Typical symptoms of an overactive thyroid gland include
Hyperthyroidism is more likely to occur in people with type 1 diabetes, as they both frequently have an autoimmune cause. Women are more likely to develop hyperthyroidism than are men, and it runs in families. Testing for hyperthyroidism is usually straight-forward: measurements of T4 and T3 show elevated values, and the TSH level is usually well below normal. Treatment depends on the cause the severity of the hyperthyroidism, and includes three options: medications, treatment with radioactive iodine, and surgery. In my opinion (and that of most endocrinologists, I suspect), folks with both diabetes and hyperthyroidism should be referred to an endocrinologist to evaluate which therapy would be best for each patient.

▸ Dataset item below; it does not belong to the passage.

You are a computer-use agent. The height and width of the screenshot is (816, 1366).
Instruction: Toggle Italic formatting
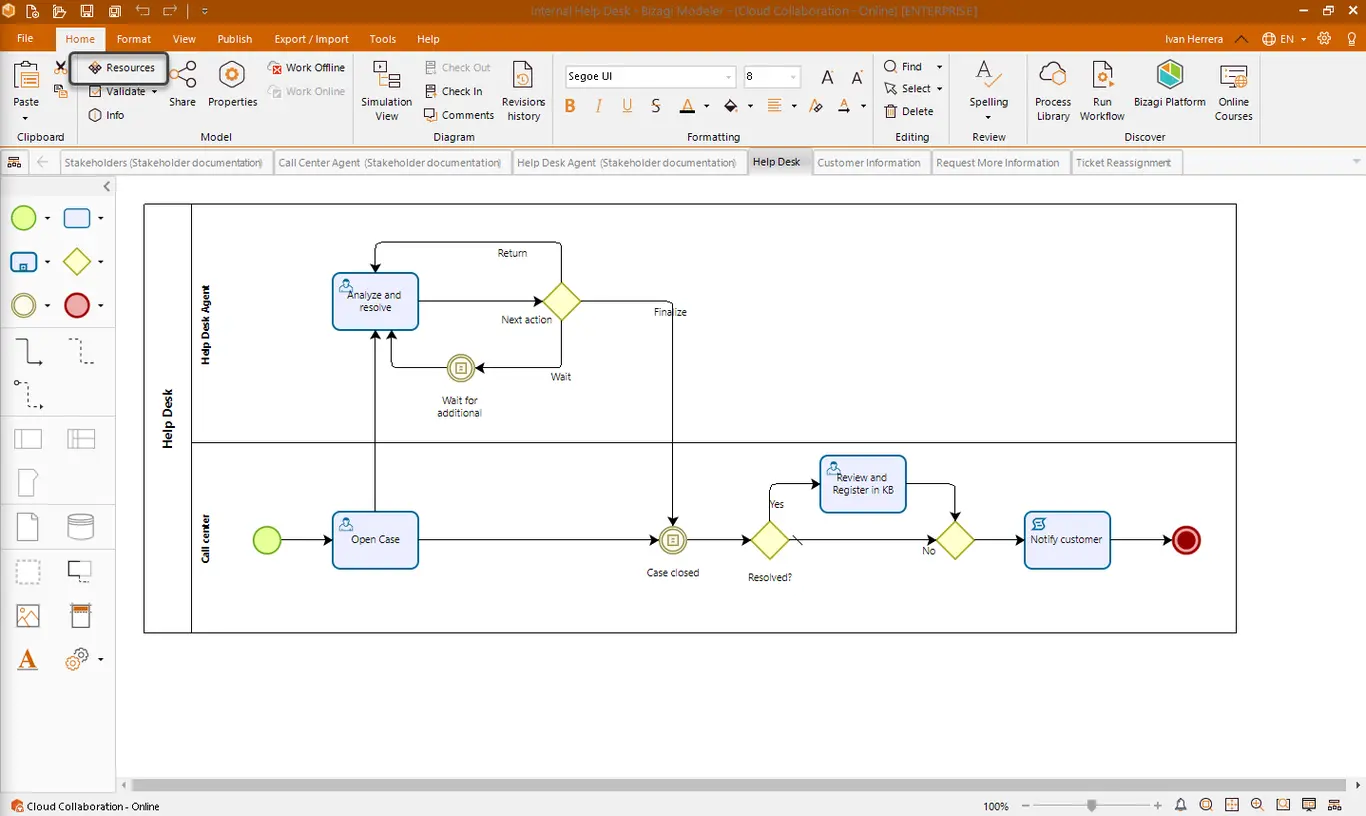click(x=599, y=106)
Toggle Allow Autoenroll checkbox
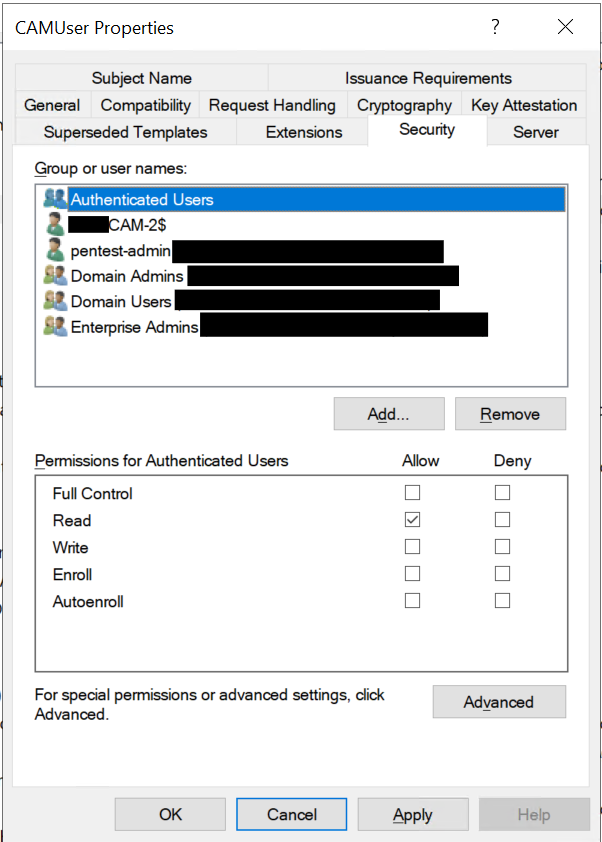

There's also a special situation where folks with hyperthyroidism but without known diabetes are found to have elevated BG levels. This form of diabetes will improve dramatically and may even resolve when the overactivity of the thyroid gland is successfully treated.
Typical symptoms of an underactive thyroid gland include
Hypothyroidism is far more common that hyperthyroidism. It may occur in people with either type 1 or type 2 diabetes. As with overactive thyroid gland, women are more likely to develop hypothyroidism than are men; it's more common as you age; and it runs in families. Testing for hyperthyroidism is usually straight-forward, but different than for hyperthyroidism: the first test that is usually performed is the TSH test. If the TSH level is elevated, it's almost certain that the patient has hypothyroidism; a low level of T4 would be about all that's needed to confirm the diagnosis in most cases.
Hypothyroidism is frequently associated with elevated lipid levels, and hence with elevated risk of cardiovascular disorders such as myocardial infarction or stroke -- which is also a problem for people with diabetes. Treatment of the hypothyroidism usually causes the lipid levels to improve.
Hypothyroidism is easily treated with thyroid hormone replacement therapy, usually with synthetic T4 hormone (which is called levothyroxine; one common brand name is Synthroid). Unlike insulin therapy for diabetes, the dose that's needed is stable from day to day, and once the dose is established, it's unlikely to change. And thyroid hormone works fine when given by mouth, and only needs a once-daily dose. Rechecking the TSH level once every few months initially, then annually, is all that's usually needed to keep track of how things are
There are two autoimmune thyroid conditions that have someone's name attached to them, and that are more common in people with diabetes:
Both of these thyroid disorders run in families, and both may be associated with other autoimmune disorders, including (amongst others) rheumatoid arthritis, pernicious anemia, systemic lupus erythematosus, Addison's disease, celiac disease, and vitiligo.
What Should Someone with Diabetes Do?
First of all, if there's someone in your family with any kind of thyroid disorder, have your physician poke on your neck to check for goiter or thyroid nodules (this is called "palpation of the thyroid") and get your TSH level measured with the version of the test that's called the "ultra-sensitive TSH." And get it rechecked regularly.
And even if you have no symptoms, and no family history of thyroid disorders, plan to get your gland examined, and get a blood test for ultra-sensitive TSH every few years. It's not clear how often to do so, but the American Diabetes Association suggests every year or two.